3
votes

Hi I'm helping a friend of mine write a program that multiplies two upper triangular matrices without expanding the matrices. When I say without expanding the matrix, I mean without filling the lower part of the upper triangular matrix with zeros (the goal is to conserve space). I'm reading in the matrix from a file which only has the upper triangular values for the matrices with the lower part omitted.

What I'm trying to accomplish is to write a function which given an array and a pair of indices, would return an element that an expanded matrix would have at that location (0 for below-diagonal, and values above-diagonal). I'm thinking of then using the usual matrix multiplication algorithm that uses this function whenever it needs to access an element. I've been working on this for several hours and I can't come up with a way to transform double matrix indices (i,j) (i goes along rows) to single array indices and vice versa (Just as a reminder I'm using a single dimensional array to store the upper triangular matrix). Any help would be greatly appreciated!

3
For j == i, elements that would be on the main diagonal are at 0, n, n + (n-1), n + (n-1) + (n-2) and so on (figuring out the ith element of this sequence is left as an exercise for the reader). For j > i, just add j - i to the result of the previous calculation.Igor Tandetnik

3 Answers

0
votes
// mat is an array containing the upper triangle data for a square matrix of size n
// returns element at (i,j), or 0 for the lower triangle
int getFromTriangle(const int* mat, int n, int i, int j)
{
  if (i > j) {
    return 0; // lower triangle
  } else {
    return mat[j + (i*n) - i*(i+1)/2];
  }
}

The if clause takes care of the lower triangle.

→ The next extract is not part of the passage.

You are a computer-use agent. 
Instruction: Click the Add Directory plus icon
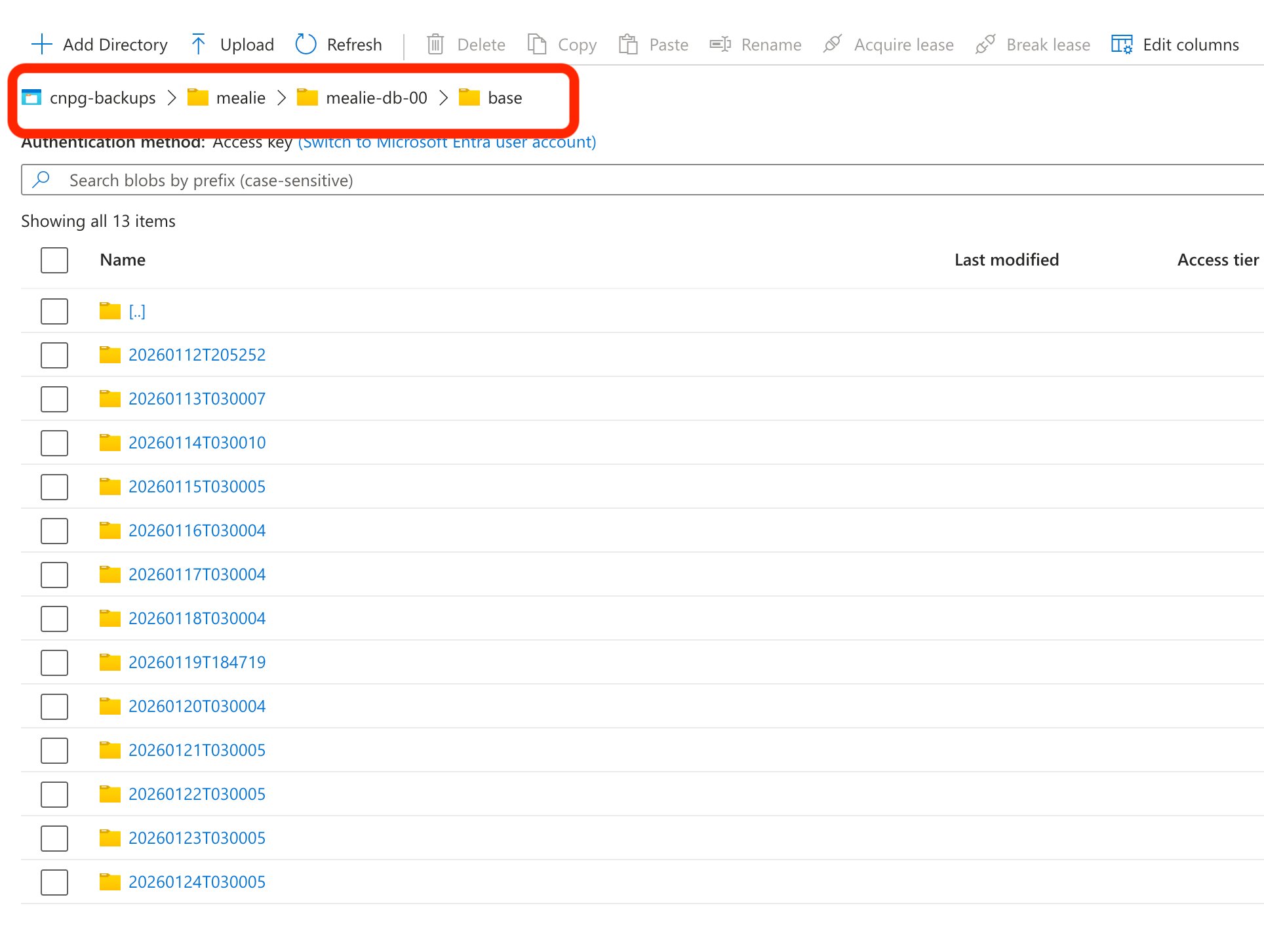coord(41,45)
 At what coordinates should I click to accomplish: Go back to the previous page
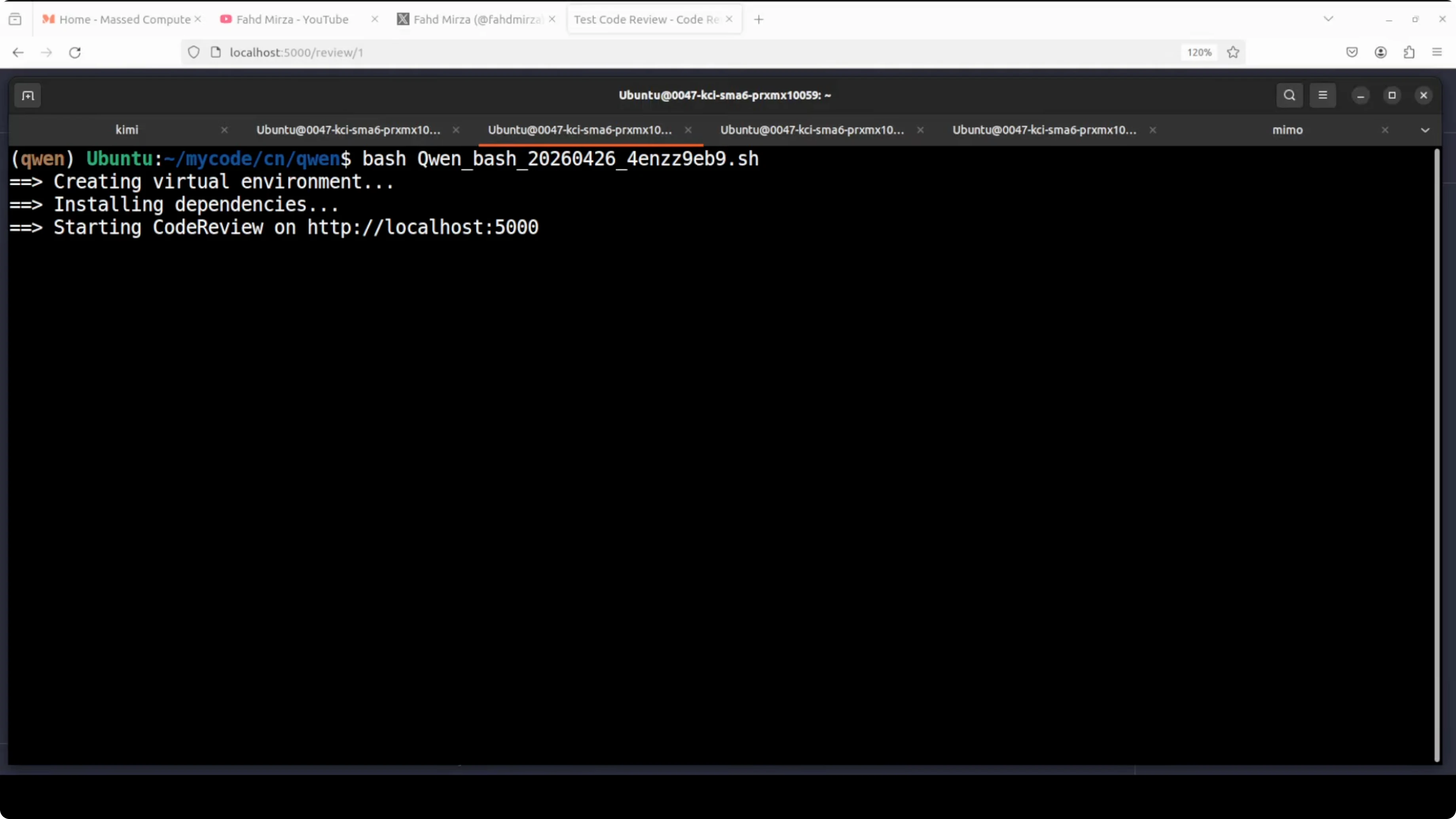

The else clause computes the array index like this:

j + (i*n) - i*(i+1)/2

Which is just the regular rectangular-matrix index function minus an offset which is exactly the ith triangular number, because in any row i, the storage has omitted triangle(i) elements.

0
votes

You can divide your algorithm to smaller, easily understandable chunks.

// Get the array index given the rank, the row, and the column.
int getArrayIndex(int rank, int row, int col)
{
   return (row*rank + col - col*(col+1)/2);
}

// Get the term of a matrix, given the rank, the row, and the column.
int getMatrixTerm(int a[], int rank, int row, int col)
{
   if ( col < row )
   {
      return 0;
   }
   else
   {
      return a[getArrayIndex(rank, row, col)];
   }
}

// Get the term for a row and column resulting from mulitiplication.
int getMultipliedTerm(int a[], int b[], int rank, int row, int col)
{
   int term = 0;
   int k = 0;
   for ( ; k < rank; ++k )
   {
      term += getMatrixTerm(a, rank, row, k)*getMatrixTerm(b, rank, k, col);
   }
   return term;
}

// Set the term in c given the rank, the row, and the column.
void setMultipliedTerm(int a[], int b[], int c[], int rank, int row, int col)
{
   if ( j >= i )
   {
      c[getArrayIndex(rank, i, j)] = getMultipliedTerm(a, b, rank, i, j);
   }
}

// High level function to multiply two upper triangular matrices
// The lower part of the matrix is not stored at all.
void multiply(int a[], int b[], int c[], int rank)
{
   int i = 0;
   int j = 0;
   for ( i = 0; i < rank; ++i )
   {
      for ( j = 0; j < rank; ++j )
      {
         setMultipliedTerm(a, b, c, rank, i, j);
      }
   }
}
0
votes

if p = &a[0][0] then a[i][j] is same as *(p+i*row_size+j) in c++. where p is pointer to the same type of data as the matrix elements. I hope this is what you want, and that you know pointers. all the best.